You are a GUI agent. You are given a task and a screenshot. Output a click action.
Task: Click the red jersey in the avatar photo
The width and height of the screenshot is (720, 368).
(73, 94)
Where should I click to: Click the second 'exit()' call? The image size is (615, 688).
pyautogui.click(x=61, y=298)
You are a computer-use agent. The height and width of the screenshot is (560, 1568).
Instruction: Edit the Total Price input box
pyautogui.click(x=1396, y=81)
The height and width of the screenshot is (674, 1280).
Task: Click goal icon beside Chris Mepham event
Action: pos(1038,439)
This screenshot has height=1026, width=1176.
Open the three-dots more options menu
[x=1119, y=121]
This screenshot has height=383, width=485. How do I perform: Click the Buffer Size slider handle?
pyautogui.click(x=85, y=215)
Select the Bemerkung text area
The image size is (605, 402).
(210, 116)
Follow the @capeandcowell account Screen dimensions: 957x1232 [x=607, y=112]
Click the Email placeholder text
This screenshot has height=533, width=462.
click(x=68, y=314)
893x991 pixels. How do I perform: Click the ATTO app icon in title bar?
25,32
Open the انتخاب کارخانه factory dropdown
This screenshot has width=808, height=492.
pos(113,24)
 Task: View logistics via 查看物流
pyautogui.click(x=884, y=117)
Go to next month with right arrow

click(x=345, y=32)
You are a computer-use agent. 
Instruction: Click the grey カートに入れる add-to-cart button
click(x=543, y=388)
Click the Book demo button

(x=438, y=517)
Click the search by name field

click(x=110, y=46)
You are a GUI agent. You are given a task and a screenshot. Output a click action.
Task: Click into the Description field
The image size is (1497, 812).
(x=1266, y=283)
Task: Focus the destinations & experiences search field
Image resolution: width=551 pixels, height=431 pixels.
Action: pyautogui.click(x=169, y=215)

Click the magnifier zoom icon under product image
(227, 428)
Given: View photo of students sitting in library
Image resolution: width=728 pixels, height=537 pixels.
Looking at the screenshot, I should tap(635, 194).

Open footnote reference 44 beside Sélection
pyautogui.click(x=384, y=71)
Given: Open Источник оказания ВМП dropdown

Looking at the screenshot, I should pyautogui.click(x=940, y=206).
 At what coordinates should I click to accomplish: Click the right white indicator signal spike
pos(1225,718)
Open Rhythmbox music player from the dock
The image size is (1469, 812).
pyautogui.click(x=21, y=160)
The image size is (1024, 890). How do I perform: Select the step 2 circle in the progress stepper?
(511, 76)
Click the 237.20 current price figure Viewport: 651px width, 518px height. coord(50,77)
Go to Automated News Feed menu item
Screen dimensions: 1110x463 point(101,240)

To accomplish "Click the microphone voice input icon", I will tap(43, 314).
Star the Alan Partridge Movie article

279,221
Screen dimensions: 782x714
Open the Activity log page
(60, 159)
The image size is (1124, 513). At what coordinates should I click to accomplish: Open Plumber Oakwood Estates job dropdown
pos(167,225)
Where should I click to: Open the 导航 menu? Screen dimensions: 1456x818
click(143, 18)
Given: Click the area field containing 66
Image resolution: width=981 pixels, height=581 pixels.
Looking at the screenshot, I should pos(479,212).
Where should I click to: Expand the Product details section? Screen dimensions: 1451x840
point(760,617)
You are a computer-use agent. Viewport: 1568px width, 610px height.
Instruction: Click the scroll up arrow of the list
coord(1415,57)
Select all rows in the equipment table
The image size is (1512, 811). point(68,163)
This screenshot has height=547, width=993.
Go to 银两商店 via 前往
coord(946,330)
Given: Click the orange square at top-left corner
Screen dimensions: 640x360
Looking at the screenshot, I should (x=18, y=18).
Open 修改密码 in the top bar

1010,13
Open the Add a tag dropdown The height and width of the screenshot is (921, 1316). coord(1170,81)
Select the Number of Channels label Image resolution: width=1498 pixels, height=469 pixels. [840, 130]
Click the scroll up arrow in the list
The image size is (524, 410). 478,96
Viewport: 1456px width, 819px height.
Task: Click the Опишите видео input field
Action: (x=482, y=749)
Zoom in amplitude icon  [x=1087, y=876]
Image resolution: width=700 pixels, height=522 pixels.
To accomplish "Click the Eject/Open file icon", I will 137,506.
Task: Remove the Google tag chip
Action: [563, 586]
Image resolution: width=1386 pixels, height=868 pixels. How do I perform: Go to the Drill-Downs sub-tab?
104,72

________________________

REQUEST = Rewrite the entries above, changing each occurrence of "Image resolution" to "Screenshot size" and leaving everything else unchanged.

COMPLETED EXERCISE =
You are a GUI agent. You are given a task and a screenshot. Output a click action.
Task: Click the red jersey in the avatar photo
The width and height of the screenshot is (720, 368).
(73, 94)
Where should I click to: Click the second 'exit()' call? The image size is (615, 688).
pyautogui.click(x=61, y=298)
You are a computer-use agent. The height and width of the screenshot is (560, 1568).
Instruction: Edit the Total Price input box
pyautogui.click(x=1396, y=81)
The height and width of the screenshot is (674, 1280).
Task: Click goal icon beside Chris Mepham event
Action: pos(1038,439)
This screenshot has height=1026, width=1176.
Open the three-dots more options menu
[x=1119, y=121]
This screenshot has height=383, width=485. How do I perform: Click the Buffer Size slider handle?
pyautogui.click(x=85, y=215)
Select the Bemerkung text area
The image size is (605, 402).
(210, 116)
Follow the @capeandcowell account Screen dimensions: 957x1232 [x=607, y=112]
Click the Email placeholder text
This screenshot has height=533, width=462.
click(x=68, y=314)
893x991 pixels. How do I perform: Click the ATTO app icon in title bar?
25,32
Open the انتخاب کارخانه factory dropdown
This screenshot has width=808, height=492.
pos(113,24)
 Task: View logistics via 查看物流
pyautogui.click(x=884, y=117)
Go to next month with right arrow

click(x=345, y=32)
You are a computer-use agent. 
Instruction: Click the grey カートに入れる add-to-cart button
click(x=543, y=388)
Click the Book demo button

(x=438, y=517)
Click the search by name field

click(x=110, y=46)
You are a GUI agent. You are given a task and a screenshot. Output a click action.
Task: Click into the Description field
The image size is (1497, 812).
(x=1266, y=283)
Task: Focus the destinations & experiences search field
Screenshot size: width=551 pixels, height=431 pixels.
Action: pyautogui.click(x=169, y=215)

Click the magnifier zoom icon under product image
(227, 428)
Given: View photo of students sitting in library
Screenshot size: width=728 pixels, height=537 pixels.
Looking at the screenshot, I should tap(635, 194).

Open footnote reference 44 beside Sélection
pyautogui.click(x=384, y=71)
Given: Open Источник оказания ВМП dropdown

Looking at the screenshot, I should pyautogui.click(x=940, y=206).
 At what coordinates should I click to accomplish: Click the right white indicator signal spike
pos(1225,718)
Open Rhythmbox music player from the dock
The image size is (1469, 812).
pyautogui.click(x=21, y=160)
The image size is (1024, 890). How do I perform: Select the step 2 circle in the progress stepper?
(511, 76)
Click the 237.20 current price figure Viewport: 651px width, 518px height. coord(50,77)
Go to Automated News Feed menu item
Screen dimensions: 1110x463 point(101,240)

To accomplish "Click the microphone voice input icon", I will tap(43, 314).
Star the Alan Partridge Movie article

279,221
Screen dimensions: 782x714
Open the Activity log page
(60, 159)
The image size is (1124, 513). At what coordinates should I click to accomplish: Open Plumber Oakwood Estates job dropdown
pos(167,225)
Where should I click to: Open the 导航 menu? Screen dimensions: 1456x818
click(143, 18)
Given: Click the area field containing 66
Screenshot size: width=981 pixels, height=581 pixels.
Looking at the screenshot, I should pos(479,212).
Where should I click to: Expand the Product details section? Screen dimensions: 1451x840
point(760,617)
You are a computer-use agent. Viewport: 1568px width, 610px height.
Instruction: Click the scroll up arrow of the list
coord(1415,57)
Select all rows in the equipment table
The image size is (1512, 811). point(68,163)
This screenshot has height=547, width=993.
Go to 银两商店 via 前往
coord(946,330)
Given: Click the orange square at top-left corner
Screen dimensions: 640x360
Looking at the screenshot, I should (x=18, y=18).
Open 修改密码 in the top bar

1010,13
Open the Add a tag dropdown The height and width of the screenshot is (921, 1316). coord(1170,81)
Select the Number of Channels label Screenshot size: width=1498 pixels, height=469 pixels. [840, 130]
Click the scroll up arrow in the list
The image size is (524, 410). 478,96
Viewport: 1456px width, 819px height.
Task: Click the Опишите видео input field
Action: (x=482, y=749)
Zoom in amplitude icon  [x=1087, y=876]
Screenshot size: width=700 pixels, height=522 pixels.
To accomplish "Click the Eject/Open file icon", I will 137,506.
Task: Remove the Google tag chip
Action: [563, 586]
Screenshot size: width=1386 pixels, height=868 pixels. How do I perform: Go to the Drill-Downs sub-tab?
104,72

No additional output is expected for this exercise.